Rugby - one of New Zealand’s most popular sports - has helped spawn some of the most prolific sportsmen the world has ever seen, including the All Blacks who realised the nation’s sporting dream when they held aloft the Rugby World Cup trophy after the 2011 Rugby World Cup final.

But it is not just the male population that excels at what is widely recognised as the national game. Women of all ages also enjoy the thrill of the chase - culminating in the New Zealand women’s rugby team being crowned Women’s Rugby WorldCup winners no less than four times.

Many children get their first taste of the physically demanding game through Rippa Rugby - a non-contact version that is a safe introduction for girls and boys from around age five.

Seven-a-side mixed teams

Rippa Rugby is played by mixed seven-a-side teams with simplified rugby rules. Instead of tackling, players rip velcro-fastened tags from each other’s waists. This forces the player in possession of the ball to pass it onto another team member. Six concurrent rips against the attacking team means the last player has to pass the ball over to the other team.

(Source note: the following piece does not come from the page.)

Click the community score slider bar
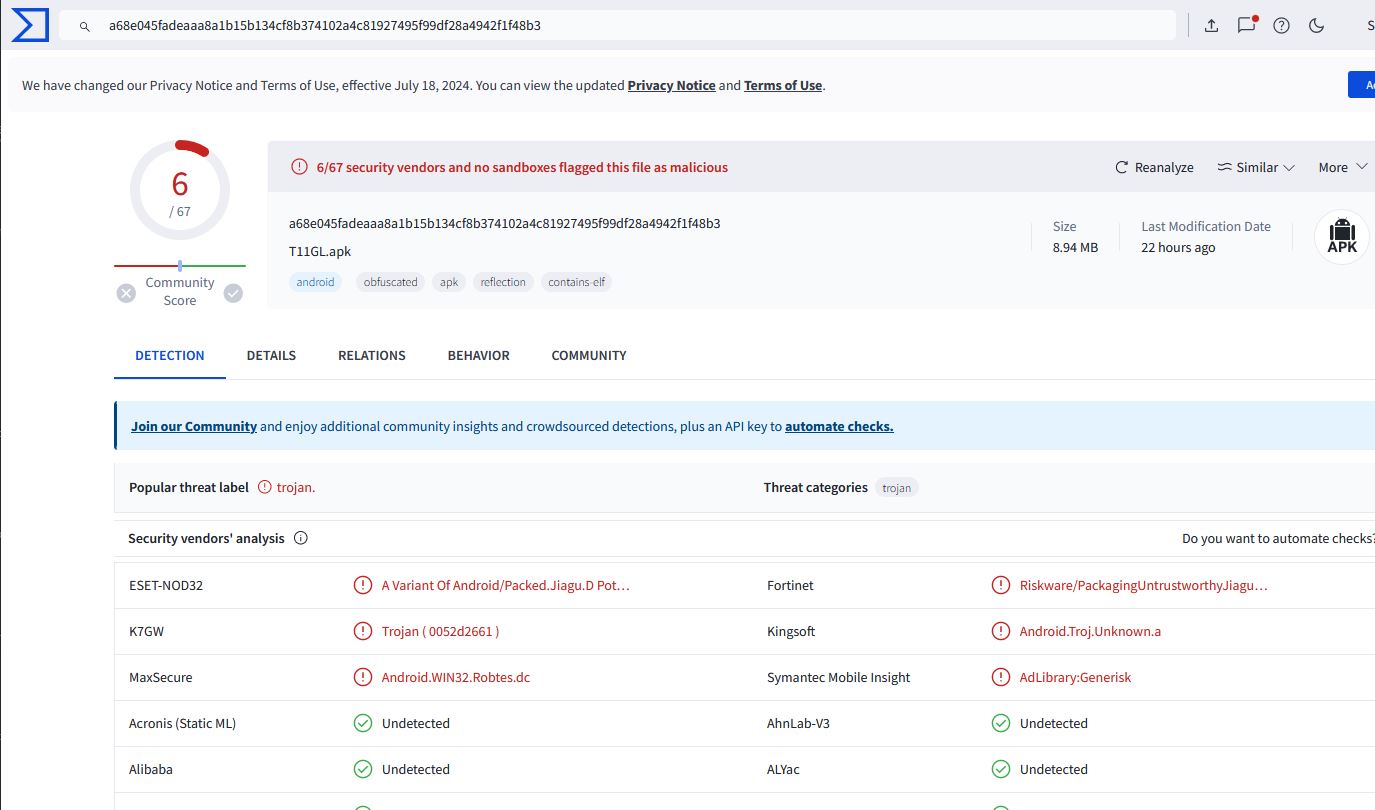Viewport: 1375px width, 810px height. pyautogui.click(x=180, y=266)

Just like rugby, the object of the game is for the player to score a try by playing the ball with downward pressure on or behind an opponent’s goal line. A try is worth five points.

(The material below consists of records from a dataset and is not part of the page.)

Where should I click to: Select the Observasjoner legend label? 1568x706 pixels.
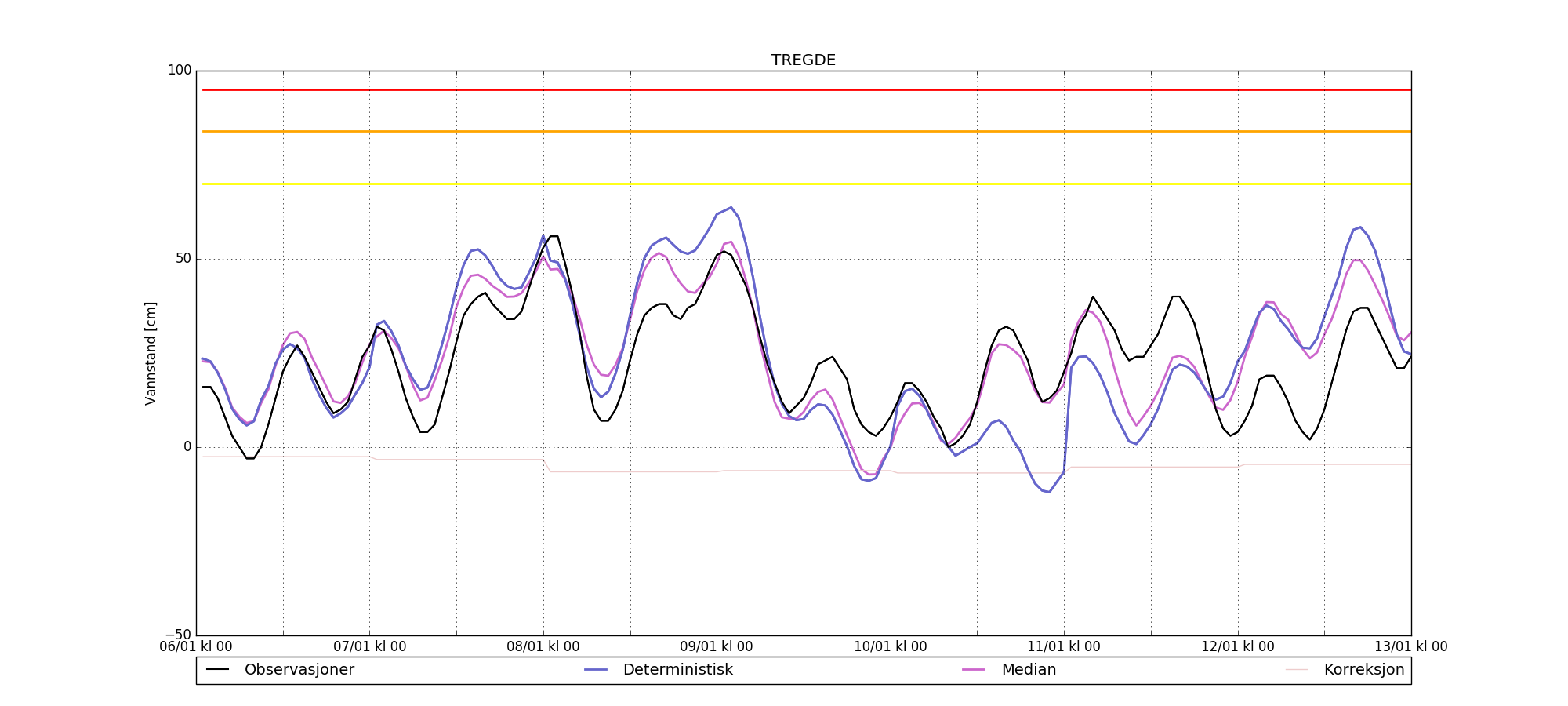299,670
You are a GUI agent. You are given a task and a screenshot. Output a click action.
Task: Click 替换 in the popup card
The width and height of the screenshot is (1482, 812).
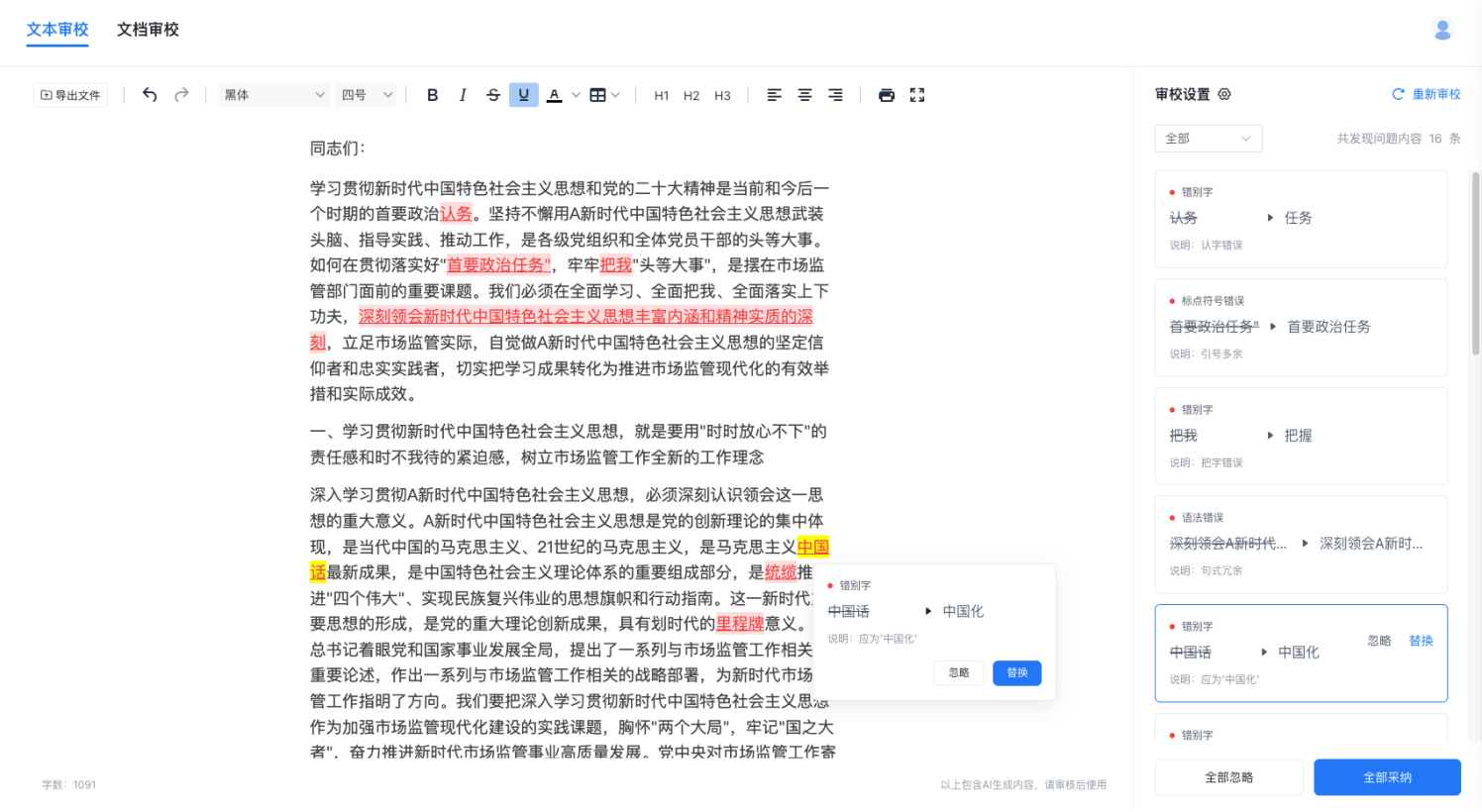click(x=1016, y=673)
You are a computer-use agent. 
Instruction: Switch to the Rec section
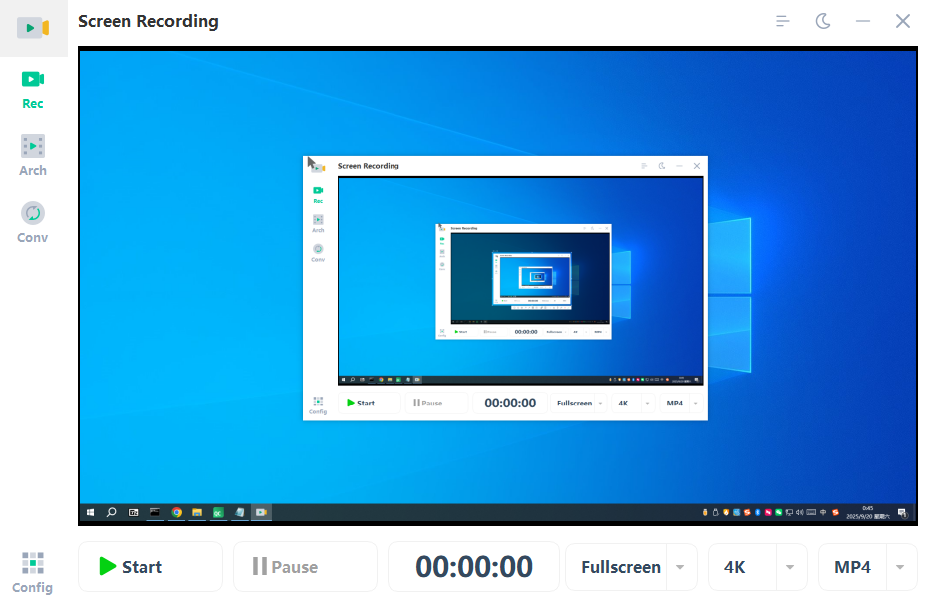(x=33, y=88)
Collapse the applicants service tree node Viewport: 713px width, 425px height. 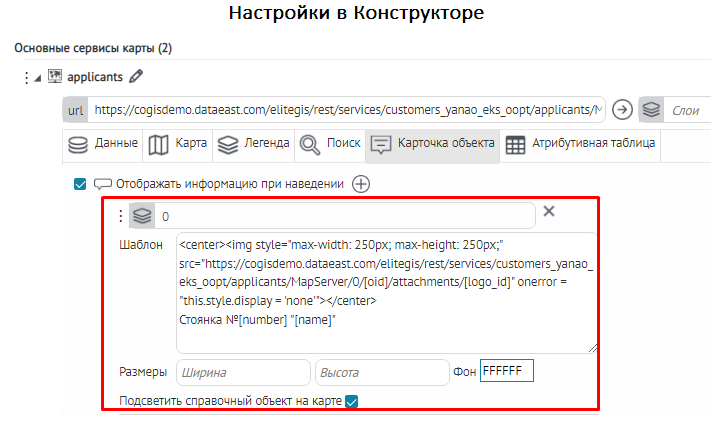pyautogui.click(x=38, y=77)
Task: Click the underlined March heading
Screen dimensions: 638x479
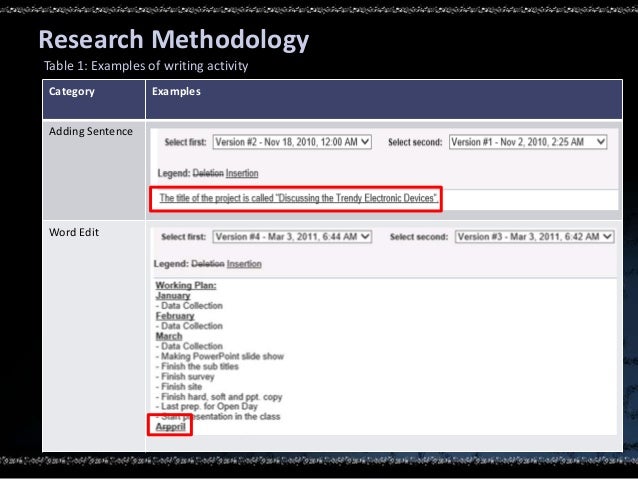Action: click(169, 336)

Rippa Rugby is advocated by the New Zealand Rugby Union (NZRU) as a safe sporting experience that teaches ball handling, defence and attacking skills. It allows youngsters to get involved in the national game at grassroots level, helps nurture talent and keeps it flowing through.

Since being introduced in New Zealand in the early 2000s, Rippa Rugby has been the starting point for many future All Black and New Zealand Sevens stars. But it’s not just reserved for the boys - more than 30,000 girls are estimated to play the sport.

Annual primary schools’ tournament

A Rippa Rugby tournament is played in New Zealand each year where 20 of the best primary school teams come together to play for the ultimate prize of being crowned Rippa Rugby Champions.

In 2013 the ‘small blacks’ were treated to a surprise visit from some well-known All Blacks who put them through their paces. All Blacks Captain Richie McCaw says "Rippa is a great introduction to more physical rugby and a perfect sport for both boys and girls."